YOUR ASSIGNMENT:
The lines below starting at the line containing "The image size is (862, 691)." and ending at the line containing "Viewport: 743px width, 390px height." are to be repeated exactly, with both ends kept and nothing else added.
---------- DATA RECORDS
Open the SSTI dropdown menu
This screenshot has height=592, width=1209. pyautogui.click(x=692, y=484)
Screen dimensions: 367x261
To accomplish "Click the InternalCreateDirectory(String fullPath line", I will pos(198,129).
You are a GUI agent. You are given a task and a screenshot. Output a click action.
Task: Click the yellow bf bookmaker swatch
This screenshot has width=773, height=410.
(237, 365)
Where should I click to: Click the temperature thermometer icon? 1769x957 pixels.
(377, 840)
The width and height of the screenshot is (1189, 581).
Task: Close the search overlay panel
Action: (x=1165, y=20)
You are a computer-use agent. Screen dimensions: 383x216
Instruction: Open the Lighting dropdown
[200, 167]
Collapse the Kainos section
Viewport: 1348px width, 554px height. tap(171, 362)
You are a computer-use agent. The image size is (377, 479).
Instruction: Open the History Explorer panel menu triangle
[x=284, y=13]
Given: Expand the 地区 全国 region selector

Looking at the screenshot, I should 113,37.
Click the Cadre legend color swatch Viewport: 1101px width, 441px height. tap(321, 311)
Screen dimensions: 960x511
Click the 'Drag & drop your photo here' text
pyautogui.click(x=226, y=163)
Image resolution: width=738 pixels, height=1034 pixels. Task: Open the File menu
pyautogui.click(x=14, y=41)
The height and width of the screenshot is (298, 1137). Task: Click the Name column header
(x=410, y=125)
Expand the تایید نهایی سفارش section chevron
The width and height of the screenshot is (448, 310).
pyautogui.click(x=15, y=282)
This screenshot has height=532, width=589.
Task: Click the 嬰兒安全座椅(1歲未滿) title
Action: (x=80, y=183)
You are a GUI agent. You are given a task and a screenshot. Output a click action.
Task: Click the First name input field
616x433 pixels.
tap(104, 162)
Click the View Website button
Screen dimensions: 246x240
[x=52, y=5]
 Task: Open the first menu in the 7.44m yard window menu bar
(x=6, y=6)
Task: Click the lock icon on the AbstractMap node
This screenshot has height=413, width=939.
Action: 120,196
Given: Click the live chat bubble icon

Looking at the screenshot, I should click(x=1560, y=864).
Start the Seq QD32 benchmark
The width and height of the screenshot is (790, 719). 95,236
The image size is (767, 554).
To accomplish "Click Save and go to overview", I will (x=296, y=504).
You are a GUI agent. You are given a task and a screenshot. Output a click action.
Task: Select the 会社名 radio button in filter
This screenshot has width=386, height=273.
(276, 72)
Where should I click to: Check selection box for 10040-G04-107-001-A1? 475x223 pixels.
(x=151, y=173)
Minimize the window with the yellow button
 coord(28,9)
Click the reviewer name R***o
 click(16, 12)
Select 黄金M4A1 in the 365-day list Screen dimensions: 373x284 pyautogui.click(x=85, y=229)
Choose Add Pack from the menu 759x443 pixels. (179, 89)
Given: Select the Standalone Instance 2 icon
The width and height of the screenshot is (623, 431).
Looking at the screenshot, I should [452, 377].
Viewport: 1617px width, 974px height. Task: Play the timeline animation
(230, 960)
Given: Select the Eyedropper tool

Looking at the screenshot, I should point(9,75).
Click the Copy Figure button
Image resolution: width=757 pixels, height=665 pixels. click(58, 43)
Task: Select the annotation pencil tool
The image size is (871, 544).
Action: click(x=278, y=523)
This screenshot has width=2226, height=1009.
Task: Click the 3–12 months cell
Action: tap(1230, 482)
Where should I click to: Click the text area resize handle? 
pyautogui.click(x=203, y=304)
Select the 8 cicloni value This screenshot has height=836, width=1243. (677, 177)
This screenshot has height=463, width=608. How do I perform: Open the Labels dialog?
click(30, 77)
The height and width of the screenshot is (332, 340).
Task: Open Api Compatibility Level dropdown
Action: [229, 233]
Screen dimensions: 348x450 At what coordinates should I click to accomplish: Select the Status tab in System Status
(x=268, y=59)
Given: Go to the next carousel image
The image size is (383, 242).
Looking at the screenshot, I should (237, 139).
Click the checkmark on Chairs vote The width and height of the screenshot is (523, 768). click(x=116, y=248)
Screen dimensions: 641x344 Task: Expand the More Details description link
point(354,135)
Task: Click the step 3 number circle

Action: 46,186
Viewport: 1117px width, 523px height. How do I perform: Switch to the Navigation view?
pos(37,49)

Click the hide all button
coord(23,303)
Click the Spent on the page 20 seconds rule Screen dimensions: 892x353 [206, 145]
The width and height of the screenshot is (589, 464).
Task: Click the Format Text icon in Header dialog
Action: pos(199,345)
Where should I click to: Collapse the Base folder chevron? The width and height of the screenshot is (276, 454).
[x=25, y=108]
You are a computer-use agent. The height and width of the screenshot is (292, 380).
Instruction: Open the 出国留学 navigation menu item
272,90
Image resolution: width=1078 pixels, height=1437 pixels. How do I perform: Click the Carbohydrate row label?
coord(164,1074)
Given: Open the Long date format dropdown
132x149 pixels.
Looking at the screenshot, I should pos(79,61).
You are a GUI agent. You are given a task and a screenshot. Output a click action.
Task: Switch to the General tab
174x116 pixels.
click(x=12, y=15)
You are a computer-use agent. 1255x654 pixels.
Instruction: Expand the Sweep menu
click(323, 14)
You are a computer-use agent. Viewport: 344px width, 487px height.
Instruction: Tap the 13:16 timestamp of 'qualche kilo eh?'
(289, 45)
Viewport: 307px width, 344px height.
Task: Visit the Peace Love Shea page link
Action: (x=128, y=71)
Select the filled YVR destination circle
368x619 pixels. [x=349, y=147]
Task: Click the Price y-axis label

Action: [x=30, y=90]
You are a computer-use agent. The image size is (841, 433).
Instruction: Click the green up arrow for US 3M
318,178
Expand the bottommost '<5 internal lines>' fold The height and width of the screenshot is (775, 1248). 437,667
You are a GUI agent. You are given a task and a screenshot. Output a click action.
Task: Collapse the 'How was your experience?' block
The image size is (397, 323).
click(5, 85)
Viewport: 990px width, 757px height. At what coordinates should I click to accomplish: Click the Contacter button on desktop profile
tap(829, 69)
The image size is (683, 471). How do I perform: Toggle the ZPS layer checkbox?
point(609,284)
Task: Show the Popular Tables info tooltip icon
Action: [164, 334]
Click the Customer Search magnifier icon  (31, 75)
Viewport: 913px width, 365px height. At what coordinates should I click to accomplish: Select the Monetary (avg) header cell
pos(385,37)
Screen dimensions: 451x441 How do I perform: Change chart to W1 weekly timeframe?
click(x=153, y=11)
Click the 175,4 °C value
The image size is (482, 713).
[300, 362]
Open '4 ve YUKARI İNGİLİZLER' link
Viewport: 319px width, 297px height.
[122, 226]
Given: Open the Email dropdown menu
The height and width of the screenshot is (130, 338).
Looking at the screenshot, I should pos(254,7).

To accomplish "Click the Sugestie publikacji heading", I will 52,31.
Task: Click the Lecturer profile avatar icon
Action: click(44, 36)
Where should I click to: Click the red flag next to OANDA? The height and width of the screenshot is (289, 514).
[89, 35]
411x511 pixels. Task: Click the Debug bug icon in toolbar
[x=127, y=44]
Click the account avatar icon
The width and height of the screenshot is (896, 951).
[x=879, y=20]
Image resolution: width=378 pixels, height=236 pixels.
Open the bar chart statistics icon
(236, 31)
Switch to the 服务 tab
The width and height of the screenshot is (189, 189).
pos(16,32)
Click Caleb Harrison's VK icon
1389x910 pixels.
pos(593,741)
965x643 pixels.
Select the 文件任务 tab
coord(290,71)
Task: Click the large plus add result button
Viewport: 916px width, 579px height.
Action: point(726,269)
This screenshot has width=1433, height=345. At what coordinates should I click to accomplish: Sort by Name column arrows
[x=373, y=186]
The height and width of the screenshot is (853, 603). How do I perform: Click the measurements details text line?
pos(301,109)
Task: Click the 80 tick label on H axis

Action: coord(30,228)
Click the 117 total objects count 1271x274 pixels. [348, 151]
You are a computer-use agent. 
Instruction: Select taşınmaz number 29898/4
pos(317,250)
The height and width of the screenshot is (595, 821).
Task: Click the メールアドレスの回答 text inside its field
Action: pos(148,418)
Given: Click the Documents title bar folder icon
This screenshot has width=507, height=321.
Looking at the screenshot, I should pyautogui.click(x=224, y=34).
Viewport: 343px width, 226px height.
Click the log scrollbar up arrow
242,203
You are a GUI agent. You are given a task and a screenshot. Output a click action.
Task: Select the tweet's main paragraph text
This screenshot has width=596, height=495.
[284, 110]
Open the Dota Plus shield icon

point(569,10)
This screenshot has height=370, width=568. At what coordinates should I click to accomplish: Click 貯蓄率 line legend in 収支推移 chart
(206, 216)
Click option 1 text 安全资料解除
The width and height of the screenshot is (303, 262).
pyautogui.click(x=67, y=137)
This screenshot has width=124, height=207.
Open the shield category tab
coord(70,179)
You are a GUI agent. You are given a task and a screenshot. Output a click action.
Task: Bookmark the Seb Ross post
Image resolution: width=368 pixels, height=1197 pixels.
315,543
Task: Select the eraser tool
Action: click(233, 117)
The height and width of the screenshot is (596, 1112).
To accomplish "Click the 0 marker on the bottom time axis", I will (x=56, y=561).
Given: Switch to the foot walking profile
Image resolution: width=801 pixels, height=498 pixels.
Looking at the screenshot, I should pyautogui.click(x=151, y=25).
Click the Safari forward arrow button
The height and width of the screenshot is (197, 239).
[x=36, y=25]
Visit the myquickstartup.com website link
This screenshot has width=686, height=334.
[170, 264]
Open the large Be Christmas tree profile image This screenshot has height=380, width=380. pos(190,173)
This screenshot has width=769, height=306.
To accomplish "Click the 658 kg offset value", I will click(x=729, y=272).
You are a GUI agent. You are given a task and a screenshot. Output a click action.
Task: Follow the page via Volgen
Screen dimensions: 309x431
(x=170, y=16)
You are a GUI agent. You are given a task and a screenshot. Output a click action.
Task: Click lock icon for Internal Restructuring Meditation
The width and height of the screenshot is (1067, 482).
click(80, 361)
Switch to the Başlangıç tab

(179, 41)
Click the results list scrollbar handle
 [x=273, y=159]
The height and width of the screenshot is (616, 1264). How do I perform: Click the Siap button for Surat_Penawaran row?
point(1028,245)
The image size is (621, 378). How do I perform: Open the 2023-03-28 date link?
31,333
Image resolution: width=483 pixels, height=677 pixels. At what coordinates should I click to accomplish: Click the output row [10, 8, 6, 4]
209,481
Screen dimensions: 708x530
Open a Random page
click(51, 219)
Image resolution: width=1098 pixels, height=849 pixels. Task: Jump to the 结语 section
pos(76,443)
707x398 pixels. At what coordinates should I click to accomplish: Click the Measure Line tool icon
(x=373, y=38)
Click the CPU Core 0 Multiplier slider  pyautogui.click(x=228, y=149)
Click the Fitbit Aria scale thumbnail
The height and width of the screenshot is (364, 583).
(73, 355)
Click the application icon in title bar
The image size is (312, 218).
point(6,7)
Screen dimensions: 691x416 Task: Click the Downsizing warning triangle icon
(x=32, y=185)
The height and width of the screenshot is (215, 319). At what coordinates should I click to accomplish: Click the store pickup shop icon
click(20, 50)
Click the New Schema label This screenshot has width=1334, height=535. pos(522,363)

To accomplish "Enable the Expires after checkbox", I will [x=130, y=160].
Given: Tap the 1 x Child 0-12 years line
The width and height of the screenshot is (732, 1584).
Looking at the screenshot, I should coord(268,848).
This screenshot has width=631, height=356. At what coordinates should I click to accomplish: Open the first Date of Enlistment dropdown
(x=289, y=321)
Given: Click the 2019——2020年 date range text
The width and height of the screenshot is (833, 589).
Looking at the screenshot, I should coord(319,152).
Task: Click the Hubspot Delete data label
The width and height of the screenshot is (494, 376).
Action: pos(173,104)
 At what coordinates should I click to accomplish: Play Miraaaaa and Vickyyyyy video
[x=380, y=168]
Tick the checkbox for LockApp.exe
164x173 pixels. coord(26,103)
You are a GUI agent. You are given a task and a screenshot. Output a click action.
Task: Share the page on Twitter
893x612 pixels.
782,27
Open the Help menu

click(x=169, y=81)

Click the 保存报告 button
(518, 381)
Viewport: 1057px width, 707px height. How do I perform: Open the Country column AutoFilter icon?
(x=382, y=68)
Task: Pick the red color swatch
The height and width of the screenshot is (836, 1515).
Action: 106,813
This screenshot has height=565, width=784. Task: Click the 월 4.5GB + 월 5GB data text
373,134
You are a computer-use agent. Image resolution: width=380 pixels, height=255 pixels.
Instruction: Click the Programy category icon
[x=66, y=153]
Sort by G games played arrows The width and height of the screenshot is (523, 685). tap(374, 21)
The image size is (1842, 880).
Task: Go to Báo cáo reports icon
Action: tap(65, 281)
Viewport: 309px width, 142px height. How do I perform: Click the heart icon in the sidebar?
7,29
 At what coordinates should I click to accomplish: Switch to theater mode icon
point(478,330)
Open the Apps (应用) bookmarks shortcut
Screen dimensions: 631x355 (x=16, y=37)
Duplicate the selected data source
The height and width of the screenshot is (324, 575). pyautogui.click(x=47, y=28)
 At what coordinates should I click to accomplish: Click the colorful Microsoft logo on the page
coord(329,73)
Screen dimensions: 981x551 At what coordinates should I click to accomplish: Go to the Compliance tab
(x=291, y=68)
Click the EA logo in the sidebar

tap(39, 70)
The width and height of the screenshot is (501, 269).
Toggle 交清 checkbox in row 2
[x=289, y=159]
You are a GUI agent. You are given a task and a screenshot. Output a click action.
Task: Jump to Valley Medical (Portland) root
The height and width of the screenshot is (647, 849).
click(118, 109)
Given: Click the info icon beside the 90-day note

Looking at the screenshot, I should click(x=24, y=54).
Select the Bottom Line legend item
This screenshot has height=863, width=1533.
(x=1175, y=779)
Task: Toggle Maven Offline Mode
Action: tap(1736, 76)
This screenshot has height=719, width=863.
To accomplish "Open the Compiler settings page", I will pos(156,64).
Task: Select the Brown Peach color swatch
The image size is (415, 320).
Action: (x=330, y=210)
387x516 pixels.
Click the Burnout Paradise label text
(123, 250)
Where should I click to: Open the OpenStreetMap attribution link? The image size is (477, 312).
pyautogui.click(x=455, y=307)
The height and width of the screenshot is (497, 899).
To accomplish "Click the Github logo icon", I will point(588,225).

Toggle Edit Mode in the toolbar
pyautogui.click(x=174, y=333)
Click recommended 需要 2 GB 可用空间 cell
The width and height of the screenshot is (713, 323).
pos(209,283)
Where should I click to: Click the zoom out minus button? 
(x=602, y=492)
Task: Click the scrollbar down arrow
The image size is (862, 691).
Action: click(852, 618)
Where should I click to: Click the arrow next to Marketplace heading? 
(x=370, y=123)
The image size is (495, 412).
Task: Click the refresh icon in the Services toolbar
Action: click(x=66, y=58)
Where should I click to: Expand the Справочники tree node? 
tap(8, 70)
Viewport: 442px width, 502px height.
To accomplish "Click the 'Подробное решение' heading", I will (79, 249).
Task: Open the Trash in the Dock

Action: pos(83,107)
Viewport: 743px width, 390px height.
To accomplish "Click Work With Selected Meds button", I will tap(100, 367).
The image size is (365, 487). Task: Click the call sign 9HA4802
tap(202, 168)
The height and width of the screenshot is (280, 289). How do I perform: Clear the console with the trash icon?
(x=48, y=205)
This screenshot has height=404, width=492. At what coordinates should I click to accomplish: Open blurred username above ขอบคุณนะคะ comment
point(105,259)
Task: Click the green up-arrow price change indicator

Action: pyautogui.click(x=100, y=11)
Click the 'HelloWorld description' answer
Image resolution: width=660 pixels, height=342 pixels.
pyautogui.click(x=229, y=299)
--------------------
SOLUTION TO THE EXERCISE:
The image size is (862, 691).
Action: click(852, 618)
Where should I click to: Click the arrow next to Marketplace heading? 
(x=370, y=123)
The image size is (495, 412).
Task: Click the refresh icon in the Services toolbar
Action: click(x=66, y=58)
Where should I click to: Expand the Справочники tree node? 
tap(8, 70)
Viewport: 442px width, 502px height.
To accomplish "Click the 'Подробное решение' heading", I will (79, 249).
Task: Open the Trash in the Dock

Action: pos(83,107)
Viewport: 743px width, 390px height.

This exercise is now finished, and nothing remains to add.